16 広場へ
牛飼いのベルのようなデザインのドアベルが、カランコロンと音を立てた。小さな歩道は石組みの色褪せたエントランスに通じている。
アンリが振り返ると屋敷もランダハも見えず、ただ奇跡の泉の裏手側が、凍りかけた水をたたえているだけだった。人や猫が閉じ込められるのに、何が奇跡の泉なんだろうとアンリは考えた。どこかで聞いてみようと心の片隅に置いておく。アンリはハァと白い息を手の平に吐く。
今アンリが着ている服は、ランダハが着せてくれたヴィンテージドレスである。
膝下ほどの長さがある、落ち着いたベージュ色のワンピースだが、袖や裾が所々膨らみ、フリルとタックを多めに取っている。細いリボンを所々で結ぶ可愛らしいデザインだが、アンリも十歳ほどの見た目なのでよく似合っている。
ドレスには鑑定阻害、精神力、防御力アップ、耐熱、耐寒、軽めの状態異常耐性がエンチャントされているらしい。アンリは感謝したが、ランダハの言葉がアンリに冷や水を浴びせた。
「これは昔閉じ込められてた女王の、メイドの物なんだ。返してくれたら嬉しいけど、もし破ったりしたら弁償かなあ。金貨百枚は下らないだろうなぁ……」
それを聞いたアンリは、銀月の塔で燃えたフード付きの服とムシロの灰をランダハに求めた。返してもらった残骸を、手早く服とムシロに魔法で復元し、ドレスをランダハに返した。日常生活でも汚す可能性があるし、城を襲撃して荒事になったとき、ドレスを破る自信が大いにあるからだ。しかしランダハはドレスを突き返した。

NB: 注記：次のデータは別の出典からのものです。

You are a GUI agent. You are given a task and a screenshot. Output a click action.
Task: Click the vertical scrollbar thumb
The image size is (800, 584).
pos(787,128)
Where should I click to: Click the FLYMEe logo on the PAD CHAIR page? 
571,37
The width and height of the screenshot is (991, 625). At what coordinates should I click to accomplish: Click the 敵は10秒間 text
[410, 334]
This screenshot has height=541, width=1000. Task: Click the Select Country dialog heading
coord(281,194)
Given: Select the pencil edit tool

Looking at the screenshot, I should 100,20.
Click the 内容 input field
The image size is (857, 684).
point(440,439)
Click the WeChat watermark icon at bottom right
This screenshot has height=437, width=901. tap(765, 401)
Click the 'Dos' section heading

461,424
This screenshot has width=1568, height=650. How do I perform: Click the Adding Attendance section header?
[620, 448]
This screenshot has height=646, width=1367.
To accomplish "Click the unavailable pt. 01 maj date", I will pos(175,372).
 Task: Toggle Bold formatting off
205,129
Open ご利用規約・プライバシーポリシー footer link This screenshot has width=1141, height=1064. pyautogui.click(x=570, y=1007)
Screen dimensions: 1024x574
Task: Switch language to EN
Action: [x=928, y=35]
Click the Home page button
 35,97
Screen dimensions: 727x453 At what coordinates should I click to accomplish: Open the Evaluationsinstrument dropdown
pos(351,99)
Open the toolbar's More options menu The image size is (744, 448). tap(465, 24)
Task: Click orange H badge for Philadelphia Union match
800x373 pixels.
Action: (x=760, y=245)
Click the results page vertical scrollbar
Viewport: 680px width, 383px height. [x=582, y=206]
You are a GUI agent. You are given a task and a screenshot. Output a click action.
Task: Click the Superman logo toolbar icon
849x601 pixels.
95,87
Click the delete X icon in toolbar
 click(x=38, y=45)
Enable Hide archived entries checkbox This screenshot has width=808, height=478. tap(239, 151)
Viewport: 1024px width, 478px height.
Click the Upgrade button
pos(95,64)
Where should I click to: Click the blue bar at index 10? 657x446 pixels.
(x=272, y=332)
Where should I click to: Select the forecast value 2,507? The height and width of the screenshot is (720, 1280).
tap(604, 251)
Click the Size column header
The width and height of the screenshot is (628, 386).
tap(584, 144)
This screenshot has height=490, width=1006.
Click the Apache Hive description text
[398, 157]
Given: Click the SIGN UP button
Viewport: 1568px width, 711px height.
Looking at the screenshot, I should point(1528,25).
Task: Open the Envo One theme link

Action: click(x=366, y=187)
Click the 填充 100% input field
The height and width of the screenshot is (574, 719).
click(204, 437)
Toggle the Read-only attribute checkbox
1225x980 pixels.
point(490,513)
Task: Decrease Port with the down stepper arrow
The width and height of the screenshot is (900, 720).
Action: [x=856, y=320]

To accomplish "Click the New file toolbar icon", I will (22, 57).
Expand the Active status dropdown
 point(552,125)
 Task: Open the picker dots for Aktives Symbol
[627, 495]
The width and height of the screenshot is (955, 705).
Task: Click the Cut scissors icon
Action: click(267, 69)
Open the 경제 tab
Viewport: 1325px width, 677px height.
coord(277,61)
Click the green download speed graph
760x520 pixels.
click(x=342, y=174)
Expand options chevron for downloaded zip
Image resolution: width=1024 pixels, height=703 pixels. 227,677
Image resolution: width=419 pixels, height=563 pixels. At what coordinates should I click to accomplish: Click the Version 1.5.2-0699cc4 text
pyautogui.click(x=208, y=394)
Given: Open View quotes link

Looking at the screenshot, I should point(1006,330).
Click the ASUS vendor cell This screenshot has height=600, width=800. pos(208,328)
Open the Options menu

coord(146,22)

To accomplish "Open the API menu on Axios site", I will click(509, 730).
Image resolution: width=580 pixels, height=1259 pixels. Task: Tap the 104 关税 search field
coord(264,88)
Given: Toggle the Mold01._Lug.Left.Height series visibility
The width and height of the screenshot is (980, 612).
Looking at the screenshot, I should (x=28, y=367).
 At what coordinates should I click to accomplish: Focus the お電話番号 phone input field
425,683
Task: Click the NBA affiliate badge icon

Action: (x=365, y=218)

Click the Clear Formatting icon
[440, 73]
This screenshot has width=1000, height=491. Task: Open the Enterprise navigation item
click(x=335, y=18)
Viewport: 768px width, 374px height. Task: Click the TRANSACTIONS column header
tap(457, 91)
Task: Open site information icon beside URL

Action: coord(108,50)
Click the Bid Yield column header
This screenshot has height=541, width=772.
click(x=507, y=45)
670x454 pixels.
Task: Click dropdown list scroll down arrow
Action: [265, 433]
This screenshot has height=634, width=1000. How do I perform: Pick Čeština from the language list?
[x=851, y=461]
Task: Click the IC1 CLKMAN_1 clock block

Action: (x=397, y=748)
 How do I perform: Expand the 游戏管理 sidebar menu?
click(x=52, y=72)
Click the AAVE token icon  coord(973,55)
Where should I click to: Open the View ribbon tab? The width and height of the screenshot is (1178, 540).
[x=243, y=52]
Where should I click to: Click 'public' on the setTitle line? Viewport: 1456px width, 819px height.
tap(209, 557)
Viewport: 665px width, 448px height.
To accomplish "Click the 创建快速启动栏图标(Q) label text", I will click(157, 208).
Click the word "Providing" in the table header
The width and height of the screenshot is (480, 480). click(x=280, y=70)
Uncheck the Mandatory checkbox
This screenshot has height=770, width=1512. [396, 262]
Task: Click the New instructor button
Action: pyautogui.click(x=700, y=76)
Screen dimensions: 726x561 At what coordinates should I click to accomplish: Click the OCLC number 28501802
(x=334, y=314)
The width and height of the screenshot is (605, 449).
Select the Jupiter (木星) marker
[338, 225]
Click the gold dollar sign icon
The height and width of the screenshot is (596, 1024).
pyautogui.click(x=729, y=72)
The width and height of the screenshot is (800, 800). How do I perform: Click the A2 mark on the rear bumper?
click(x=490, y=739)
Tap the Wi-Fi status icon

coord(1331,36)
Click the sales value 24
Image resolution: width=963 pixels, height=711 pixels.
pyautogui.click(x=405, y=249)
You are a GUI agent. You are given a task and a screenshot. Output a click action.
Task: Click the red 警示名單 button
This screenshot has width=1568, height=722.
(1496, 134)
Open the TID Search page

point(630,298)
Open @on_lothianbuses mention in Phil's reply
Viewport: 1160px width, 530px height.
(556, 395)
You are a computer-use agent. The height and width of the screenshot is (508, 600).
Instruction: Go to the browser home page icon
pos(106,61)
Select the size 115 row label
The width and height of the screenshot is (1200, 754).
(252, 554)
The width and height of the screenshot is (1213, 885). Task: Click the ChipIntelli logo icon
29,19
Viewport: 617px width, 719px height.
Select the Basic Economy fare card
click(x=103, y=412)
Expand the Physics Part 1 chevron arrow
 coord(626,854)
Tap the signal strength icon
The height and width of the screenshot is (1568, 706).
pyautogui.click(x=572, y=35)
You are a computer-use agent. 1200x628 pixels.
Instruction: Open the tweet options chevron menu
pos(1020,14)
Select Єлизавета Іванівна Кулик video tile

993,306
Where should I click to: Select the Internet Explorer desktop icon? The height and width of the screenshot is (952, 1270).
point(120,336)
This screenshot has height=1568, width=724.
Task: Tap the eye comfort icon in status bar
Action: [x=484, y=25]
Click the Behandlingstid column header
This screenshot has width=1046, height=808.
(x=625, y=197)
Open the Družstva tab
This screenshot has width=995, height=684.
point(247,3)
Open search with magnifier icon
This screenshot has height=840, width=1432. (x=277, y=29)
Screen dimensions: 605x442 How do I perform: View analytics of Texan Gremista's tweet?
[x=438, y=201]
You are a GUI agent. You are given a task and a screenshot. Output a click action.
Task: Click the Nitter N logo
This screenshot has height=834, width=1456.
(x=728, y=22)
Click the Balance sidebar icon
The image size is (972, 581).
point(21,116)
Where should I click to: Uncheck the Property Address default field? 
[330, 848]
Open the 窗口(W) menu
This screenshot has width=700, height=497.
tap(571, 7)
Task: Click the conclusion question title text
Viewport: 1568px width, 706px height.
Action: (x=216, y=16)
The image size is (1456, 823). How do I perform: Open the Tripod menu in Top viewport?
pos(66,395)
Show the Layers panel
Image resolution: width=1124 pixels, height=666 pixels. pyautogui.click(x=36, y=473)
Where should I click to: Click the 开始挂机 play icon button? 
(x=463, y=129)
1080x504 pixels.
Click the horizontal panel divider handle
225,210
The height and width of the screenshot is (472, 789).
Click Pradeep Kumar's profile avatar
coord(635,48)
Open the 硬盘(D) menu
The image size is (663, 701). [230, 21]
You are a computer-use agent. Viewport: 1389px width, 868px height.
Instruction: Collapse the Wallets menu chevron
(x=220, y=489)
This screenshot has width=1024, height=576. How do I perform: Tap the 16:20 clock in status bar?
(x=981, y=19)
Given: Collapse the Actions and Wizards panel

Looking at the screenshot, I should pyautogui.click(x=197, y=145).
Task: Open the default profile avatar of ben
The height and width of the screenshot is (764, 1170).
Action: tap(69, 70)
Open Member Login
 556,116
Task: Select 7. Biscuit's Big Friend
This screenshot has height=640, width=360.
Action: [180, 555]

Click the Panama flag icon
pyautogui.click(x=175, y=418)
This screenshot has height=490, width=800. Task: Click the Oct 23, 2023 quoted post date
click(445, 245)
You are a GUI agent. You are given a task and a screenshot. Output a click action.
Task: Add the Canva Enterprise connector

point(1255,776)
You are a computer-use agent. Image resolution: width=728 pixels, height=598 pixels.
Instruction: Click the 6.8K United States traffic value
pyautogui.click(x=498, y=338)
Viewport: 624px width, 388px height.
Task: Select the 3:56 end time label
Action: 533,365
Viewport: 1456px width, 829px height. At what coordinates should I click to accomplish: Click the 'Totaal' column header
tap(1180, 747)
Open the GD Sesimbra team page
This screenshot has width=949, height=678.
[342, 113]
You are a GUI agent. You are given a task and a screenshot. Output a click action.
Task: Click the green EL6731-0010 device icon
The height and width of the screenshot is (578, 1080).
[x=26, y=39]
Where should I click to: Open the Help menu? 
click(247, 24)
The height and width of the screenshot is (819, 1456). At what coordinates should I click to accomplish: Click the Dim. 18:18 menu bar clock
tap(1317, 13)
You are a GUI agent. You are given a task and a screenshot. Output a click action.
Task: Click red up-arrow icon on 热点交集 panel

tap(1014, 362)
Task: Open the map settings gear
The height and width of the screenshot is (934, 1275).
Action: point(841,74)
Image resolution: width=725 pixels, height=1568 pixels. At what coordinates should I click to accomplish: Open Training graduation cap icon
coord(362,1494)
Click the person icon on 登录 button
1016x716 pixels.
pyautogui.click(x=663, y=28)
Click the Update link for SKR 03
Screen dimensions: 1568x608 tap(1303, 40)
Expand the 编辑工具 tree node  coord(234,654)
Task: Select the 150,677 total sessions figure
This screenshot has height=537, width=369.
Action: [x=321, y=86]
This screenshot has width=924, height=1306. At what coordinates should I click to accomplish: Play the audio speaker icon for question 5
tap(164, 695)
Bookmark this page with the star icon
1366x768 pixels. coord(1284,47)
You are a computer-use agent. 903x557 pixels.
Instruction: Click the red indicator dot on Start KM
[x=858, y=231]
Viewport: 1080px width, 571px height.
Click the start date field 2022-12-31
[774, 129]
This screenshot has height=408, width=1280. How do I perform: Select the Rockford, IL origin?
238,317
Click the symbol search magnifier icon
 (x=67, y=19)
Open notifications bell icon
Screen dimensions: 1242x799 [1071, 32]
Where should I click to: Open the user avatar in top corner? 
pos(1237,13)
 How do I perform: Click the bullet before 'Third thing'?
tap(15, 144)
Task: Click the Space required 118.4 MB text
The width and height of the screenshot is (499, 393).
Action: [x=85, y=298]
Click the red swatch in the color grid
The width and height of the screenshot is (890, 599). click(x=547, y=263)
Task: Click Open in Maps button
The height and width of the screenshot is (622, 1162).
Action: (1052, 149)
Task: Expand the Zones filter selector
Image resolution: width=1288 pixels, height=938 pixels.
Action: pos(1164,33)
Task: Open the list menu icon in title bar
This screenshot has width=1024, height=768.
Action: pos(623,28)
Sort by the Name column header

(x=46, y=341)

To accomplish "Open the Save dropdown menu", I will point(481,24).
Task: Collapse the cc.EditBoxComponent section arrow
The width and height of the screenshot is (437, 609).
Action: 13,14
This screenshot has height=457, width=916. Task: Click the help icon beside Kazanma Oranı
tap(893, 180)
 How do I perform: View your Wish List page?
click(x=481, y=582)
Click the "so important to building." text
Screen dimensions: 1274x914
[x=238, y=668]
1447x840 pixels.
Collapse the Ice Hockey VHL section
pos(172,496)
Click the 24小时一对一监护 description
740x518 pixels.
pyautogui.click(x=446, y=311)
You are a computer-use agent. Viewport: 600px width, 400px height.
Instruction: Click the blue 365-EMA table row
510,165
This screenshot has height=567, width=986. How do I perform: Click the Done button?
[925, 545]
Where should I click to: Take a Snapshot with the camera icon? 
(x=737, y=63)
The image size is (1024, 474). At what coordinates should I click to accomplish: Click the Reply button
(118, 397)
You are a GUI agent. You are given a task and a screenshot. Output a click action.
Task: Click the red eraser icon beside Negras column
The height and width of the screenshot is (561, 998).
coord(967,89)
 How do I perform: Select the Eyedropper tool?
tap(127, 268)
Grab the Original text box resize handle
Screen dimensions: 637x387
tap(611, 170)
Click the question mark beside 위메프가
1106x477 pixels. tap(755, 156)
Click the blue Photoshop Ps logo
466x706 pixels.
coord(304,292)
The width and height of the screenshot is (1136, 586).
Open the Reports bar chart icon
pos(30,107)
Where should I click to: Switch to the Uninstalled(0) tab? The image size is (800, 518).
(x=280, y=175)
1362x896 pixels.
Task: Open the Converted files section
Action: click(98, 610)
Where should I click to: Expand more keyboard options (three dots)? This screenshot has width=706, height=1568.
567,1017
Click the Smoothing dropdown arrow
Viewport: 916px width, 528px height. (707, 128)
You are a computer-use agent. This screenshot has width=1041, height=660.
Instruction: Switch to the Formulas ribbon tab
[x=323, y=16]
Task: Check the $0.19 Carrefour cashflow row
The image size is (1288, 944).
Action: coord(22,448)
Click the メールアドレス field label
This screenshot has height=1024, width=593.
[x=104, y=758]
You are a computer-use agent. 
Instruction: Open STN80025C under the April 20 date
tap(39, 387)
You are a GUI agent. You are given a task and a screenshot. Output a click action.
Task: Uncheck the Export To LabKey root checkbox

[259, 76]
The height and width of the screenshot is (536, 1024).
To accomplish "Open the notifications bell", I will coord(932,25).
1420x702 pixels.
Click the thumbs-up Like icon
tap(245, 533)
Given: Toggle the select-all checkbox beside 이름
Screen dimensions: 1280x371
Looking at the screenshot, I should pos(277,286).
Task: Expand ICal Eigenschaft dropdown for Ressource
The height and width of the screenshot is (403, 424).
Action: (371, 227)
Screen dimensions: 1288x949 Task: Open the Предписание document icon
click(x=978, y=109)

「この国は、服で人を判断するよ。服は一番大事なエンチャントをかけられるし、社会的属性と役割も服に付随する。この街は良い服を着ている人のみが生きられる場所なんだ」
「差別的に聞こえるけどなぁ」
「社会的属性を分断する物ってことさ。まあおいおい分かるよ」
というわけでアンリは屋敷を出た後も、まだドレスを着ている。銀月の塔でいきなり女神に着替えさせられたのは、この国では見なりが大事だったからだな、とアンリは一人で納得した。どちらかと言うと水や食料の方が嬉しかったが、気遣いだったのだろう。
復元したムシロは綺麗に丸めて屋敷から持ってきた。あの亡くなっていた男性に返さなければならないからだ。スラムの亡骸なんてとっくに掃除屋に回収されてるよ、とランダハはぼやいていたが、アンリの気が済まなかった。
アンリは街を歩きつつ、スラムへ向かうことにした。大通りでの冒険者登録も勧められたので、忘れないようにしなければならない。
外は冷えるが晴れていた。アンリはゆっくりとカーブした細い石畳を道なりに歩く。青空が見えているのに、チラチラと雪が舞う。凍りついた空気がなんだか気持ち良かった。アンリは深呼吸して広場に駆け出した。